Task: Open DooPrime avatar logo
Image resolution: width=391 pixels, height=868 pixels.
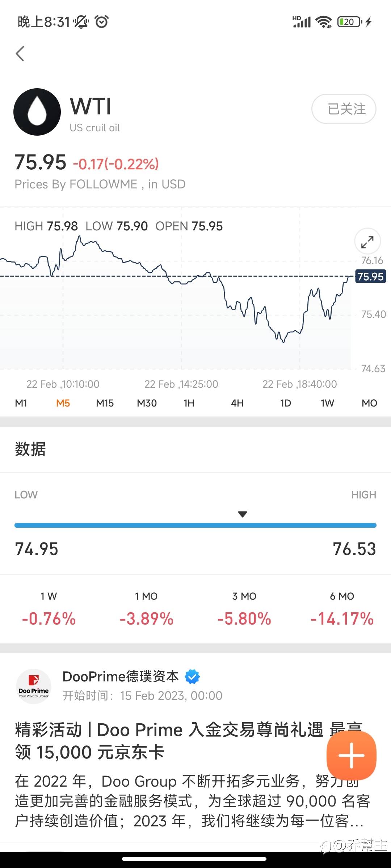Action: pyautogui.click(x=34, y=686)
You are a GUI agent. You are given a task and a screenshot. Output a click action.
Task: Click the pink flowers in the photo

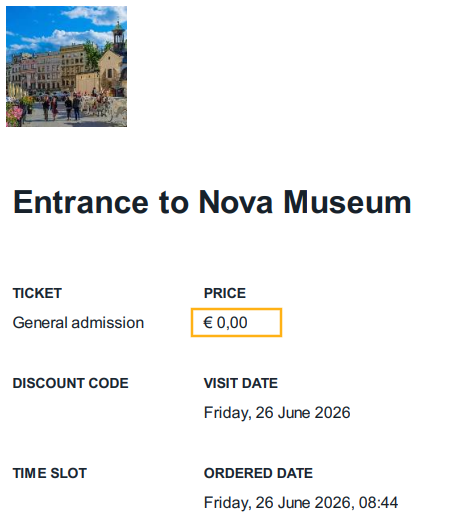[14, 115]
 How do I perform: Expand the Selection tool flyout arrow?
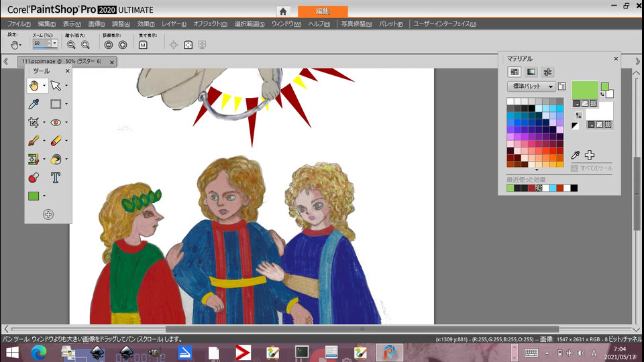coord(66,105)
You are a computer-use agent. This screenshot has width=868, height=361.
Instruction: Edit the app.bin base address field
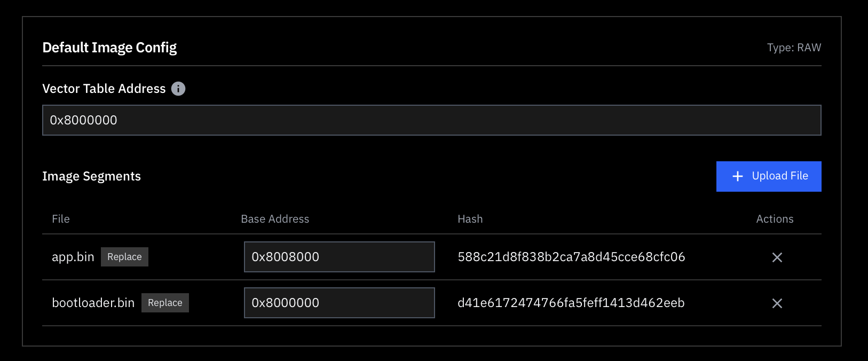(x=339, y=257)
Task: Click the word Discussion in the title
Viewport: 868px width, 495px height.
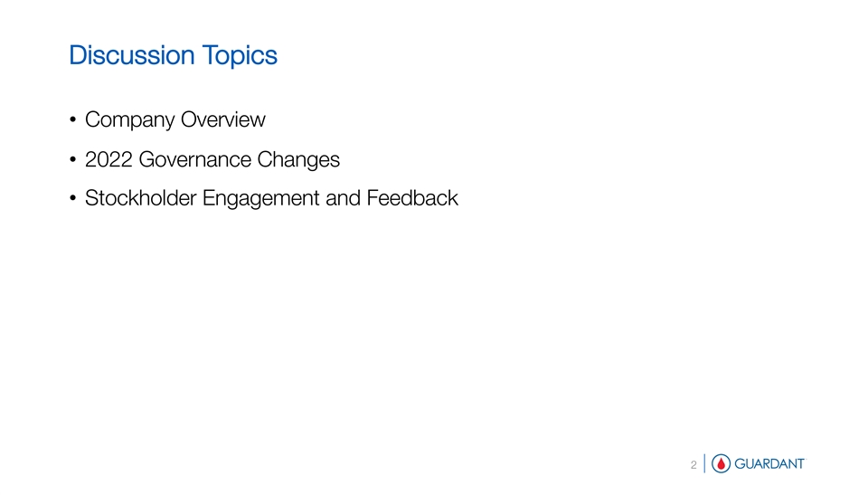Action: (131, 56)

══════

▸ About this task
Lines in the entries above that hold "agent" should be counted; give only that count.

▸ Answer to this task
2